- [TAREFAS]:
1) Transcreve do excerto sobre o género fílmico o trecho entre "Sirvo-me destas palavras" e "o lugar comum).", inclusive.
2) Indica se cada afirmação concorda com o excerto sobre o género fílmico, respondendo sim ou não e citando as palavras do excerto que o decidem: (a) as noções de genre são classificações do crítico feitas com finalidades especiais; (b) os termos de genre não são apresentados como completamente inúteis; (c) Finding Dory ultrapassa os lugares comuns e clichés que compõem os géneros fílmicos.

E depois acrescenta:
“A forma em que o termo genre é aplicado pode muito provavelmente variar de caso para caso. As noções de genre não são classificações do crítico feitas com finalidades especiais; são conjuntos de convenções culturais. Genre é aquilo que nós acreditamos colectivamente que é. (…) Até termos uma noção clara, ainda que especulativa, das conotações de uma classe de genre é difícil ver como o crítico, já rodeado de imponderáveis, podia utilizar utilmente o termo, certamente não como termo especial na raiz da sua análise. (….) Isto não é para sugerir que os termos de genre são completamente inúteis. Sugere apenas que o facto de os empregar exige uma compreensão muito mais metódica do funcionamento do cinema. E por sua vez isto exige que especifiquemos um conjunto de pressupostos contextuais psicológicos e sociológicos e que construamos modelos explícitos de genre dento deles.”
Sirvo-me destas palavras para não mais ter que pensar nelas, ou melhor, transcrevo-as para nelas lavar as mãos da utilização mais ou menos indiscriminada do termo género fílmico que referirei sem pejo nas seguintes linhas deste texto (acredito na opção do género como construção social feita da necessidade dos espectadores e da publicidade que lhes leva os filmes de criar categorias que esquematizam a produção cinematográfica e que têm o efeito inverso de constringir a própria produção em redor dessas fórmulas por todos detestadas – e secretamente amadas – que são o cliché e o lugar comum).
Finding Dory é um filme que ponto por ponto ultrapassa (ou torneia) os enclaves dos odiados – e amados – lugares comuns e clichés que compõem os géneros fílmicos.

- [DADOS FORNECIDOS]:
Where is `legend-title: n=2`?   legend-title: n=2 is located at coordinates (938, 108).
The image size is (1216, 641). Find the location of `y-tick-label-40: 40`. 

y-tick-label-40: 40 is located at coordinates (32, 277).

- [RESPOSTAS]:
1)
Sirvo-me destas palavras para não mais ter que pensar nelas, ou melhor, transcrevo-as para nelas lavar as mãos da utilização mais ou menos indiscriminada do termo género fílmico que referirei sem pejo nas seguintes linhas deste texto (acredito na opção do género como construção social feita da necessidade dos espectadores e da publicidade que lhes leva os filmes de criar categorias que esquematizam a produção cinematográfica e que têm o efeito inverso de constringir a própria produção em redor dessas fórmulas por todos detestadas – e secretamente amadas – que são o cliché e o lugar comum).

2)
(a) Não: "As noções de genre não são classificações do crítico feitas com finalidades especiais; são conjuntos de convenções culturais."
(b) Sim: "Isto não é para sugerir que os termos de genre são completamente inúteis."
(c) Sim: "Finding Dory é um filme que ponto por ponto ultrapassa (ou torneia) os enclaves dos odiados – e amados – lugares comuns e clichés que compõem os géneros fílmicos."